Let's briefly explain why these are a bit different.

If you noticed, the y and z components are swapped! This is because the physics definition of spherical coordinates assumes a z-up system, but ours is y-up. So we just swap the y and z components to account for this.

Next, notice how the sines and cosines are sort of swapped (but not exactly)? This is because of how physics and game devs usually define their polar/pitch and azimuthal/yaw angles.

In physics, the polar angle is measured from the positive Z axis down towards the XY plane. In (usually) game dev however, pitch is usually measured from the XY plane up/down towards the Z axis in either direction. This means that when pitch is 0, we are looking straight ahead along the negative Z axis, and when pitch is 90 degrees, we are looking straight up along the positive Y axis.

Physics measures polar angle from the [0 <> 180] degree range, while game dev measures pitch from the [-90 <> 90] degree range.

θ = 0° -> looking straight up pitch = 0° -> looking straight ahead on horizontal plane

We can say that (θ = 90° - pitch).

If we substitute this into the physics formulas and use the trig cofunction identities, we get these substitutions for sin(θ) and cos(θ):

sin(θ) = sin(90° - pitch) = cos(pitch)
cos(θ) = cos(90° - pitch) = sin(pitch)

Similarly, with azimuthal/yaw angle, physics measures it from the positive X axis towards the positive Y axis in the XY plane. Game dev usually measures yaw from the negative Z axis towards the positive X axis in the XZ plane.
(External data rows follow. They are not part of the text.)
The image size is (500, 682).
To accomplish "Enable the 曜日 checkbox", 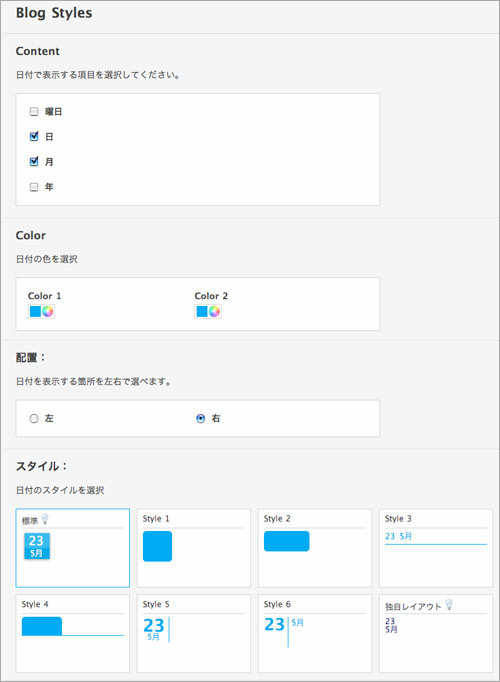I will click(x=34, y=112).
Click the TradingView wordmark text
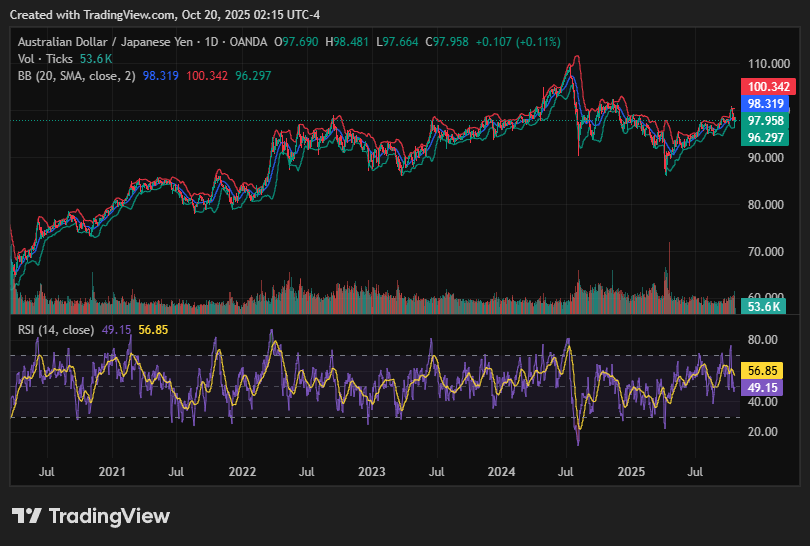 [109, 516]
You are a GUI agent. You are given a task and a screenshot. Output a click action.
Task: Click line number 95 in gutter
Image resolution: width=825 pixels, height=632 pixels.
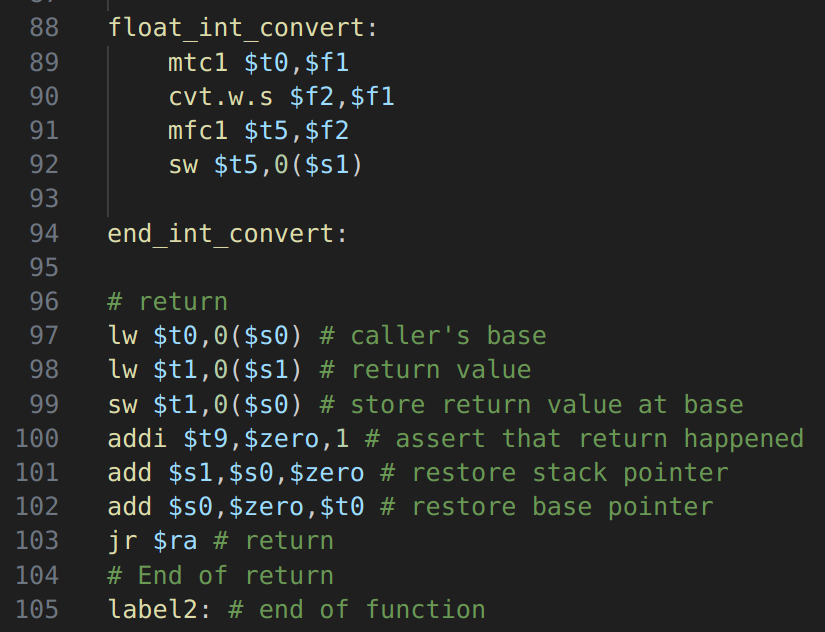click(x=44, y=267)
We can say that (φ = yaw - 90°).

Again, using the cofunction identities, we get these substitutions:

sin(φ) = sin(yaw - 90°) = -cos(yaw)
cos(φ) = cos(yaw - 90°) = sin(yaw)

Finally, I negate the y component of the forward vector because of how mouse delta is defined in my Input class. It is easier to negate it here, as opposed to negating mouse delta every time I read it.

And that's how we arrive at those formulas!

With the heavy math out of the way, here's how I implemented the updateCameraVectors function:

glm::vec3 CameraController::calculateForwardVector() const
{
    return glm::normalize(
        glm::vec3(cos(glm::radians(m_pitch)) * sin(glm::radians(m_yaw)),
                  -sin(glm::radians(m_pitch)),
                  cos(glm::radians(m_pitch)) * -cos(glm::radians(m_yaw))));
}

I'm using GLM here for the vector math.

Notice how we normalize the vector. This is important because we are not guaranteed a unit vector from the formulas above. It's easy to get confused and say that "each component is between -1 and 1, so the vector must be a unit vector", but that's not how that works. The length of the vector is determined by the square root of the sum of the squares of each component, which won't always be 1 here.

With the forward vector calculated, we can now easily get the up and right vectors using the cross product:

void CameraController::updateCameraVectors()
{
    m_forward = calculateForwardVector();

    // forward X world-up
    // world-up is always (0, 1, 0) in y-up convention
    m_right = glm::normalize(glm::cross(m_forward, glm::vec3(0.0f, 1.0f, 0.0f)));

    // right X forward
    m_up = glm::normalize(glm::cross(m_right, m_forward));
}

Because the cross product of two vectors results in a vector that is perpendicular to the plane formed by the two input vectors, we can form a basis with this.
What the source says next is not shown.